» **TRAVAIL À FAIRE**
a - D'après le texte sur les relations entre le Maroc et la Russie, quel ambassadeur a proclamé en 2014 la marocanité du Sahara ?
b - Poursuivez le texte sur les relations entre le Maroc et la Russie à partir de sa dernière phrase.
**** TEXTE À LIRE
Il l’avait aussi rappelé, à la même  occasion, en juillet 2015, en  réitérant l’engagement du Maroc à  approfondir et enrichir le partenariat  liant les deux pays.  Pourquoi donc un rapprochement  inéluctable? Pour le comprendre,  il suffit de s’intéresser, comme  toujours pratiquement quand il  s’agit du domaine des Affaires  étrangères et de la Coopération au  Maroc, aux développements connus  ces trois dernières années par la  question du Sahara.

En effet, en 2013, Mohammed VI  reconnaissait pour la première fois  dans son discours au parlement  à l’occasion de l’ouverture de la  première session de la troisième  année législative de la neuvième  législature que «la situation (était)  difficile» et que «rien (n’était)  encore tranché». «Les manoeuvres  des adversaires de notre intégrité  territoriale ne vont pas s’arrêter,  ce qui pourrait placer notre cause  devant des développements  décisifs», avait-il affirmé.

C’est que le secrétaire général de  l’Organisation des Nations unies  (ONU) menaçait d’appeler les  membres du Conseil de sécurité  de l’organisation à réexaminer  «complètement» le processus  de négociation en cours depuis  2007. Il vient d’ailleurs de qualifier,  le 5 mars 2016 en Algérie, la présence du Maroc dans son Sahara  d’«occupation». Vient donc la Russie,  dont la position, même du temps où  elle formait encore la pierre angulaire  de l’Union des républiques socialistes  soviétiques (URSS), a toujours été  pratiquement acquise au Maroc.

Son ambassadeur dans le Royaume,  Valeriy Vorobiev, clamait même haut  et fort, en 2014, la marocanité du  Sahara. Une première, de mémoire  locale, d’un diplomate en fonction  d’un membre permanent du Conseil  de sécurité.

Une position acquise
L’entrevue entre Mohammed VI et  M. Poutine, qui a duré plusieurs  minutes, était prévue de longue date.  Elle devait dans un premier temps  avoir lieu en 2014. Mais le roi l’avait  annulée à la dernière minute. Le  ministre des Affaires étrangères et de  la Coopération, Salaheddine Mezouar,  en déplacement en Russie dans la  foulée, avait expliqué “que plusieurs  documents bilatéraux n’avaient  pas été préparés à temps”. Par la  suite, l’ambassadeur du Royaume à  Moscou, Abdelkader Lachhab, avait à  deux reprises, en mars et juillet 2015,  annoncé l’imminence d’une visite  royale. C’est donc aujourd’hui chose  faite. M. Poutine avait en personne  tenu à recevoir chez lui, dans le faste  enchanteur du Kremlin, le roi.
********
**** LIGNES DE DONNÉES
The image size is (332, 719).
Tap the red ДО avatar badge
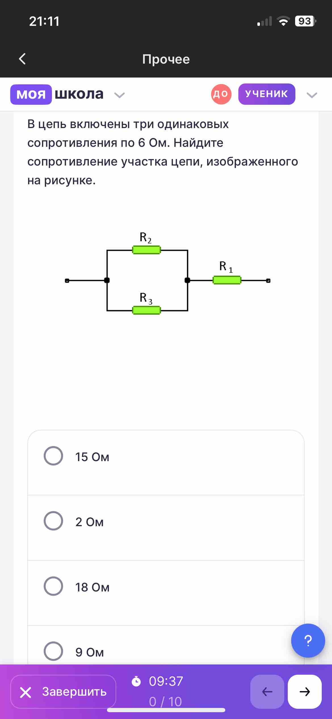[x=221, y=94]
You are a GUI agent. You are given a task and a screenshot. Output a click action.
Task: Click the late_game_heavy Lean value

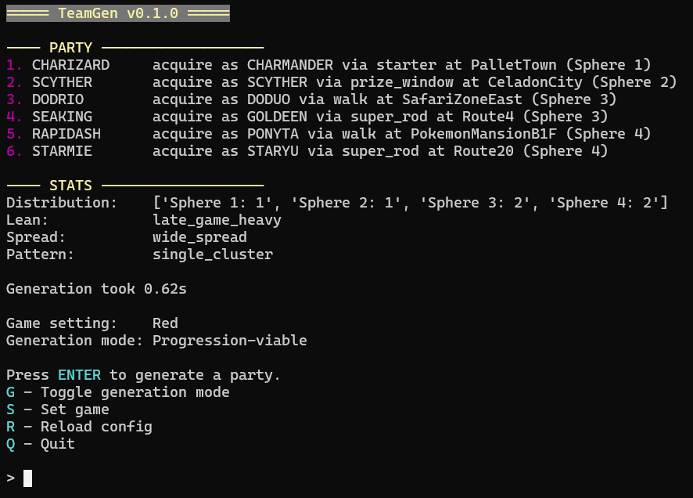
********
» **RÉPONSES PAR CONSIGNE**
a - Valeriy Vorobiev, l'ambassadeur de Russie au Maroc.

b -
Il lui avait même téléphoné au mois  de mai 2015 pour lui faire part de son  invitation officielle. Leur poignée de  main, mardi 15 mars 2016, devant  une nuée de flashs d’appareils  photographiques, devrait à coup sûr  sceller pour de bon le “partenariat  stratégique approfondi” auquel  ambitionnent les deux pays.  Une déclaration a d’ailleurs dans  ce sens été rendue publique à  l’issue des entretiens ayant réuni  les deux chefs d’Etat. Elle vise entre  autres à contribuer à la paix et à la  stabilité régionales et internationale.  Assurément, depuis son dernier  voyage officiel à Moscou, en 2002,  Mohammed VI a beaucoup changé.  C’est désormais d’abord un leader  d’envergure internationale dont la  parole pèse au même titre que les  chefs d’Etat des grandes nations sur  la marche du monde. Le contraste  entre les deux époques était  d’ailleurs éloquent à l’atterrissage du  Souverain, dimanche 13 novembre  2016, sur le tarmac de l’aéroport  international de Vnoukovo, situé en  banlieue moscovite.

Leader d’envergure
Pour sa part, M. Poutine, lui, est resté  pratiquement le même, si ce n’est la  chevelure de plus en plus clairsemée,  âge oblige. Le maître incontesté  du Kremlin est même considéré à  l’heure actuelle, à en croire du moins  l’hebdomadaire américain Time,  comme l’homme le plus puissant de  la Terre.
C’est donc de la rencontre de deux  parmi les sommités mondiales les  plus en vue du moment qu’il s’est agi  à Moscou. Comme il est désormais  de coutume, Mohammed VI était  accompagné de ses conseillers Taieb  Fassi Fihri et Fouad Ali El Himma.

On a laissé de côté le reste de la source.